Our study conveys an important message that it is essential to control for brain state effect and double blind design in brain stimulation studies (Silvanto et al. 2008; Karabanov et al. 2015; Ziemann and Siebner 2015; Zhang et al. 2019). Brain state dependency effects may lead to obstacles for transcrinal electrical stimulation (tES) studies, particularly those with no clearly identified mechanisms like tDCS (Silvanto et al. 2008; Karabanov et al. 2015; Zhang et al. 2019). The betterment of cognition after tDCS interventions has not yet been critically addressed for its identified mechanism of action in brain. In this study, we show a clear evidence of engage brain during stimulation effects leading to improvement in cognitive function for SST task in active condition only compared to placebo effects in healthy subjects.
Safety and toxicity are additional important major concerns with regard to online tDCS that must be addressed for healthy subjects. Although tDCS differs in many aspects from other non‐invasive tES therapies for weak electric currents which does not induce directly neuronal action potentials. It has been used worldwide in thousands of subjects, with no reports of any toxic effects til date (Hu et al. 2018; Kumar et al. 2019; Bello et al. 2019). Therefore, addressing tDCS dosage parameters which are: current dosage (measured in amperes); duration of stimulation; and electrode montage (size and position of all electrodes) is critical for a safe application of tDCS.

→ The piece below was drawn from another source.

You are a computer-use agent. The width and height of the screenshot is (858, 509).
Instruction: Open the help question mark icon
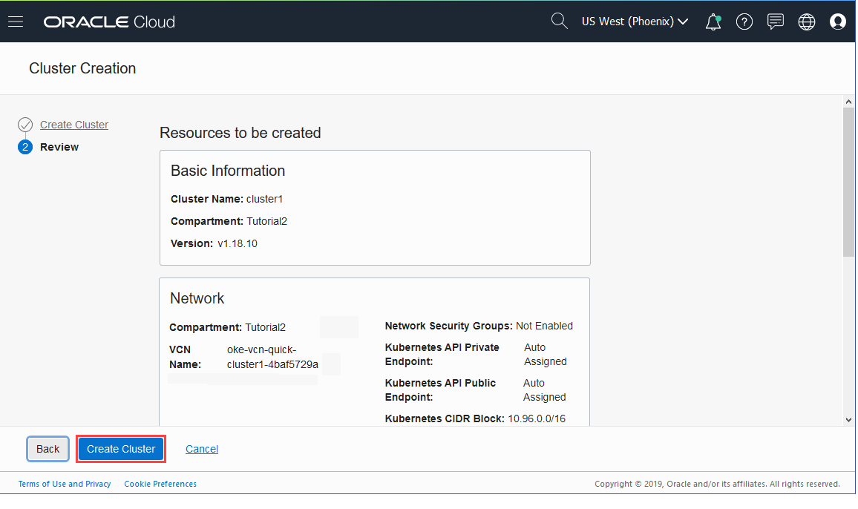[744, 22]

The present study does not explore the whole understanding of this field; instead, it allows us to give a message for existing limitations of current research, which require further explorations. Limitation of the study include lack of variation in age and a large sample to detect a large significant effects of tDCS in healthy subjects.
Conclusion
tDCS is a putative candidate to improve cognitive functions, such as memory, despite some side effects that need to be studied further. A limitation of this study was the limited time to control all the variables. A future direction of tDCS studies in our population was to investigate the physiology of the brain during a stimulation session by application of electroencephalography. However, societal acceptance of such types of treatment for neuropsychiatric disorders needs to be addressed.
Conflicts of Interest
The authors declare no conflicts of interest.
Acknowledgments
The authors thank the subjects for their support.
Bashir Shahid, Al‐Hussain Fawaz, Hamza Ali, Asim Niaz Talha, Albaradie Raidah, Habib Syed S., Cognitive function assessment during 2 mA transcranial direct current stimulation in DLPFC in healthy volunteers, Physiol Rep, 7 (20), 2019, e14264, 10.14814/phy2.14264
Funding information
The authors appreciate the “Research centre of the college of Medicine and Deanship of Scientific Research at King Saud University” for supporting this research.